唐夢美是在第二天早上知道昨天晚上金融管理局也開了慶祝晚會的事的。這也證實了昨天的猜測,那股神秘的資金确實是由香港政府在控制,龍興公司的投資之所以突然翻了一番,實在是因爲搭了這趟順風車的緣故。
“他的運氣還真是不錯。”唐夢美喃喃道。
唐夢美正想去朱司其的辦公室,忽然在網上看到一條即時消息,香港政府将成立一家盈富基金,唐夢美馬上仔細查看,并且打開辦公室内的電視,調到新聞頻道。
原來香港政府手上因爲有着天量的股票,而且這些股票的價格都比市值要低,香港政府又不可能就這樣直接的把股票抛出去,否則的話,香港的股市沒被索羅斯壓垮反倒被香港政府自己給壓垮了。
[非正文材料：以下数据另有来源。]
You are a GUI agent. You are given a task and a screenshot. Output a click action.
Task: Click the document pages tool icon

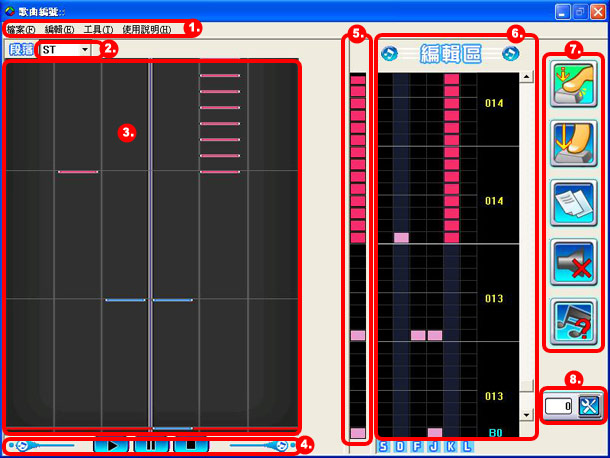pos(574,203)
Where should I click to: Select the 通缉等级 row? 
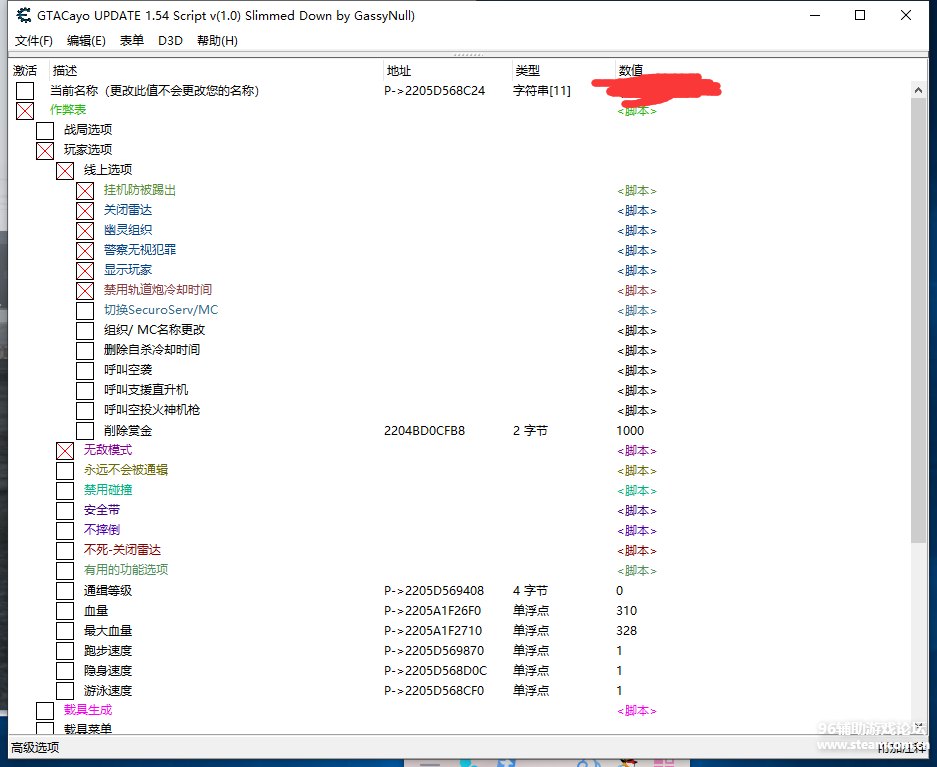[x=108, y=591]
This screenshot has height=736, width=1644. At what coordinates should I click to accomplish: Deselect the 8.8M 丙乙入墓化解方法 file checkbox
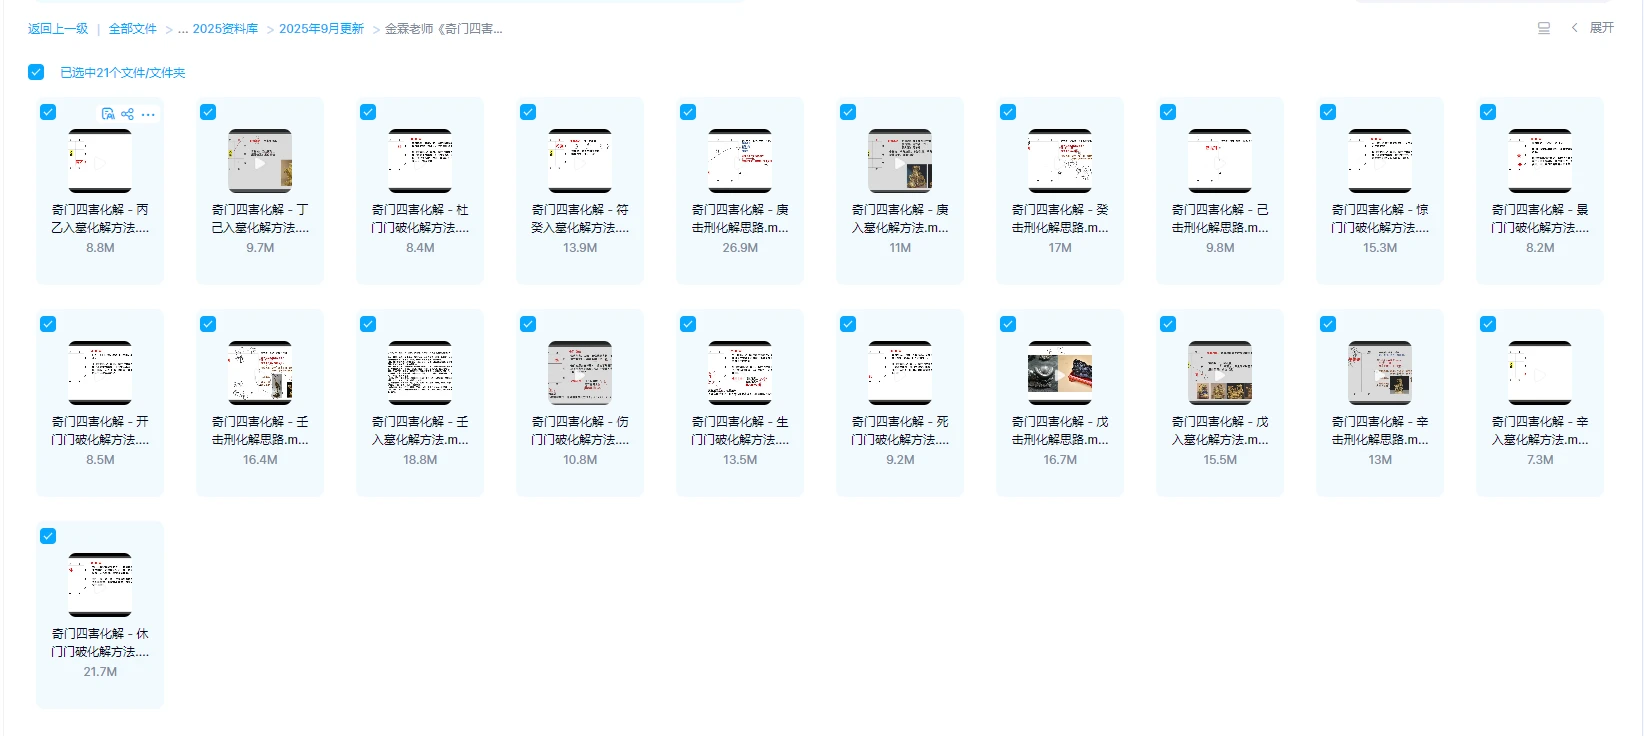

所以香港政府才決定成立一個基金,把持有的股票全部轉到這家基金的名下,讓香港市民自由認購此基金。相當于香港市民用低于市價的價格買入了股票,也算做到了還利于民。畢竟香港政府之所以能買到這些超低價格的股票,除了索羅斯不計成本的在抛售的外,其它股市散民的要占到絕大多數,現在也相當于讓這些散民減少了一些損失。
唐夢美等看完所有的信息後正準備去找朱司其商量一下龍興公司以後的發展,沒想到朱司其竟然自己走了過來。
“你看了今天的新聞沒有?”朱司其一進來就道。
“啰,你看電視上不是正在放嗎?是不是這個盈富基金的事?”唐夢美道。
“對啊,想不到香港政府還會來這一手,從此以後我對香港政府的形象大改觀。”朱司其笑道。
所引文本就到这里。